#### TASK BRIEF
Emit an exact copy of the lines running from the start of the records to the line containing "Given: Open the Lightroom mobile tab", both included.

#### DATASET ENTRIES

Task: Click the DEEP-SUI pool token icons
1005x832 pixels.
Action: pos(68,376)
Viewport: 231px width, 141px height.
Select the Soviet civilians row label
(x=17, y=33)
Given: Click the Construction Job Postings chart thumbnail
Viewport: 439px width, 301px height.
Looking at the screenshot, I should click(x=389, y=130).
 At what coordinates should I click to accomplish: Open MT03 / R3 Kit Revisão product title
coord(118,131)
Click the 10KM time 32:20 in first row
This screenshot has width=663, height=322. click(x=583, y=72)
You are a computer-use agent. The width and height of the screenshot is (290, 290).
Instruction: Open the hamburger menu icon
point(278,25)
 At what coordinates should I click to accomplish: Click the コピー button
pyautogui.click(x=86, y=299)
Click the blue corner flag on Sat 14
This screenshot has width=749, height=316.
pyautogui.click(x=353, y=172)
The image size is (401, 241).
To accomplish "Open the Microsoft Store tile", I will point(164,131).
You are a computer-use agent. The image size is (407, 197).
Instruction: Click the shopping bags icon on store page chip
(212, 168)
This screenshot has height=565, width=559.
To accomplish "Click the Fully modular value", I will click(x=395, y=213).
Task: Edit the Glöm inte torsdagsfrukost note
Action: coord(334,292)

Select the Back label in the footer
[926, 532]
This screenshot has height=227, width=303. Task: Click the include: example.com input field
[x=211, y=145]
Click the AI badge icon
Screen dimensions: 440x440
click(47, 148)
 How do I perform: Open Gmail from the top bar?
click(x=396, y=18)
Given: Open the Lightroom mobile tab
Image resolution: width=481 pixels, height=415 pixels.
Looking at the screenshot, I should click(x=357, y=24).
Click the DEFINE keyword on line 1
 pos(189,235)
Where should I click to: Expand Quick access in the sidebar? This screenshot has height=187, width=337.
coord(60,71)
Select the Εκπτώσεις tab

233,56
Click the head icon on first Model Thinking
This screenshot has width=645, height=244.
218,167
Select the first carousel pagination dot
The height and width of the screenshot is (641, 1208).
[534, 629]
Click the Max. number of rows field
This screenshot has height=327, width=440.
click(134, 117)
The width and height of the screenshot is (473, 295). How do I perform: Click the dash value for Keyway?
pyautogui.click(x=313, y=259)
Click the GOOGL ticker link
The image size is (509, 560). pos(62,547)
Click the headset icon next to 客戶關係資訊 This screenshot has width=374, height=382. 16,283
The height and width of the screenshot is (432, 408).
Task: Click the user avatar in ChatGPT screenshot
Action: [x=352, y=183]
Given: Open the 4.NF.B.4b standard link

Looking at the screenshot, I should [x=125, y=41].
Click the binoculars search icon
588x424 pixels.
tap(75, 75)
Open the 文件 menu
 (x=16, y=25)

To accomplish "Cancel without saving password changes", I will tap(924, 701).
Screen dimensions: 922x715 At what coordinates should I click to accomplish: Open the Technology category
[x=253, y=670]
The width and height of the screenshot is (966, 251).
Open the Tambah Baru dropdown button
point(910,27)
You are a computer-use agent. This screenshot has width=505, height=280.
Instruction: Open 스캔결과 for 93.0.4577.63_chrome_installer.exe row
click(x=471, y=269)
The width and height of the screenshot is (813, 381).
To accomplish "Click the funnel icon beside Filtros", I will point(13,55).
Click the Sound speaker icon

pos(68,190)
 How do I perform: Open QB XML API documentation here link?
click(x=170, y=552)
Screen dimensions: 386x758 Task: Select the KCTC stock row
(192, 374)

#### EXERCISE RESPONSE
Task: Click the DEEP-SUI pool token icons
1005x832 pixels.
Action: pos(68,376)
Viewport: 231px width, 141px height.
Select the Soviet civilians row label
(x=17, y=33)
Given: Click the Construction Job Postings chart thumbnail
Viewport: 439px width, 301px height.
Looking at the screenshot, I should click(x=389, y=130).
 At what coordinates should I click to accomplish: Open MT03 / R3 Kit Revisão product title
coord(118,131)
Click the 10KM time 32:20 in first row
This screenshot has width=663, height=322. click(x=583, y=72)
You are a computer-use agent. The width and height of the screenshot is (290, 290).
Instruction: Open the hamburger menu icon
point(278,25)
 At what coordinates should I click to accomplish: Click the コピー button
pyautogui.click(x=86, y=299)
Click the blue corner flag on Sat 14
This screenshot has width=749, height=316.
pyautogui.click(x=353, y=172)
The image size is (401, 241).
To accomplish "Open the Microsoft Store tile", I will point(164,131).
You are a computer-use agent. The image size is (407, 197).
Instruction: Click the shopping bags icon on store page chip
(212, 168)
This screenshot has height=565, width=559.
To accomplish "Click the Fully modular value", I will click(x=395, y=213).
Task: Edit the Glöm inte torsdagsfrukost note
Action: coord(334,292)

Select the Back label in the footer
[926, 532]
This screenshot has height=227, width=303. Task: Click the include: example.com input field
[x=211, y=145]
Click the AI badge icon
Screen dimensions: 440x440
click(47, 148)
 How do I perform: Open Gmail from the top bar?
click(x=396, y=18)
Given: Open the Lightroom mobile tab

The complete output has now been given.